BEGIN

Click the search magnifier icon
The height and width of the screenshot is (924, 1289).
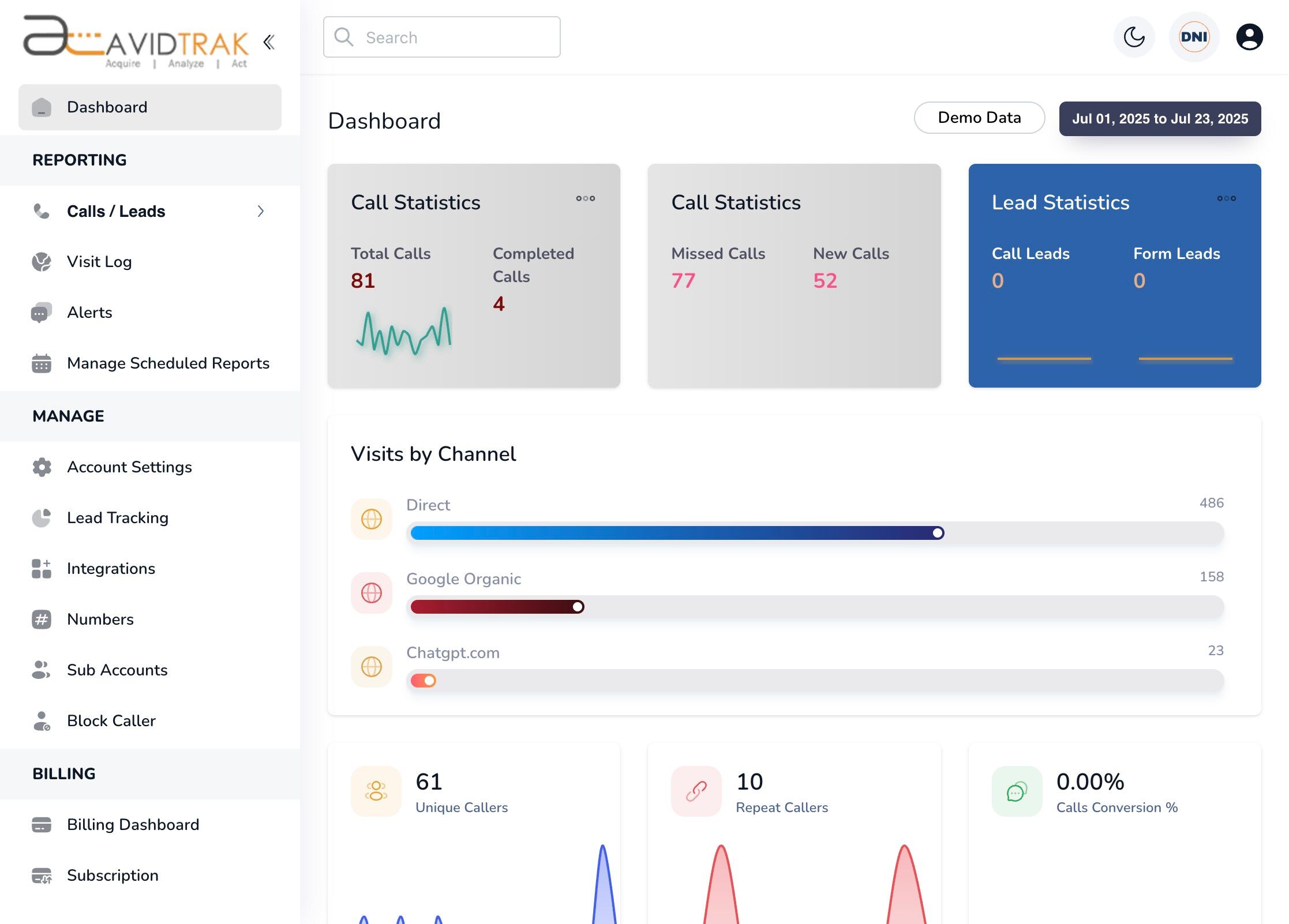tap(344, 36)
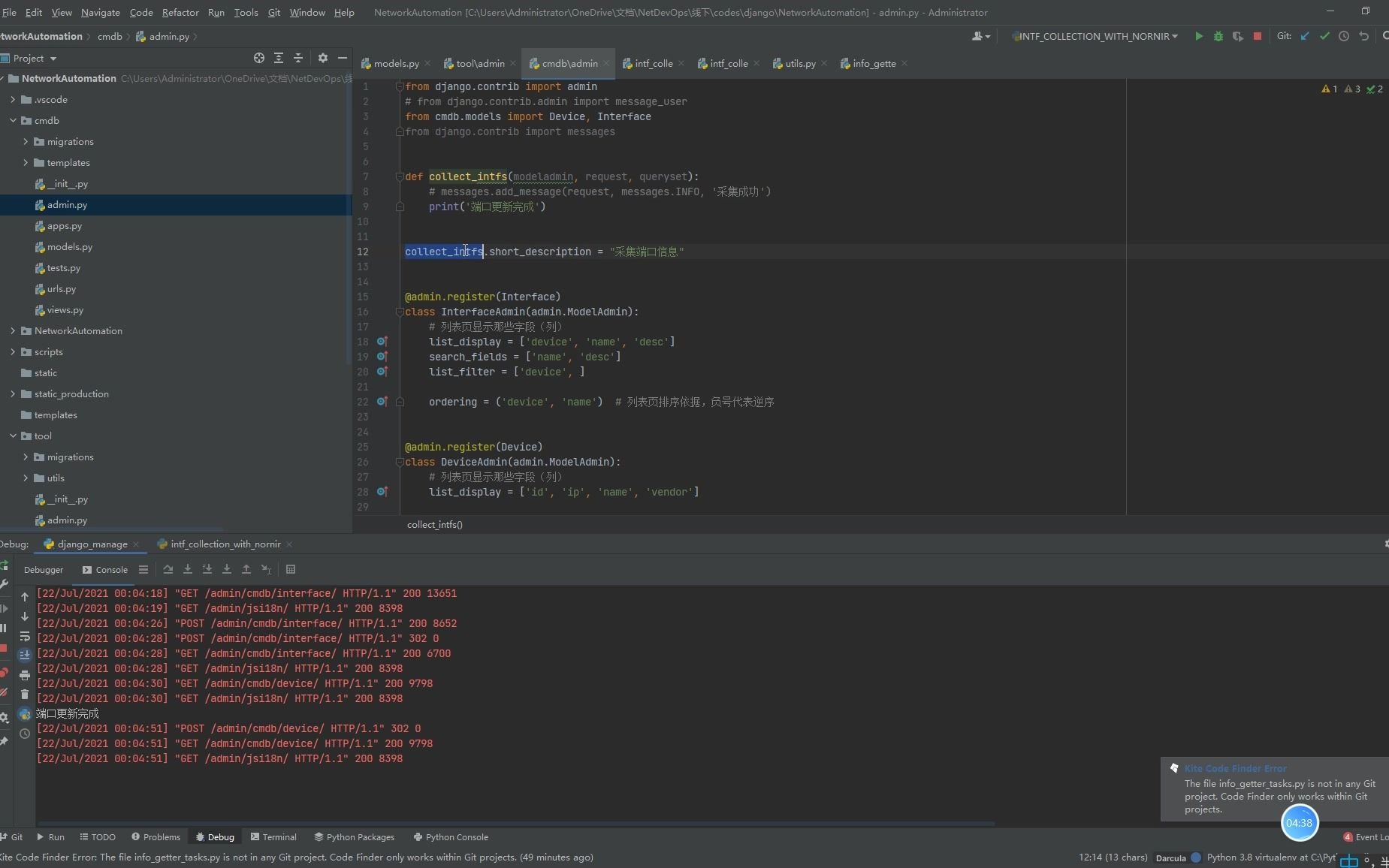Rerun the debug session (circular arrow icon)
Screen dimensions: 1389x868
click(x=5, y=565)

END

Exercise prompt -> Please return the lines above exactly, with the pictures omitted.

Output for this exercise ->
Click the search magnifier icon
The height and width of the screenshot is (924, 1289).
tap(344, 36)
Rerun the debug session (circular arrow icon)
Screen dimensions: 1389x868
click(x=5, y=565)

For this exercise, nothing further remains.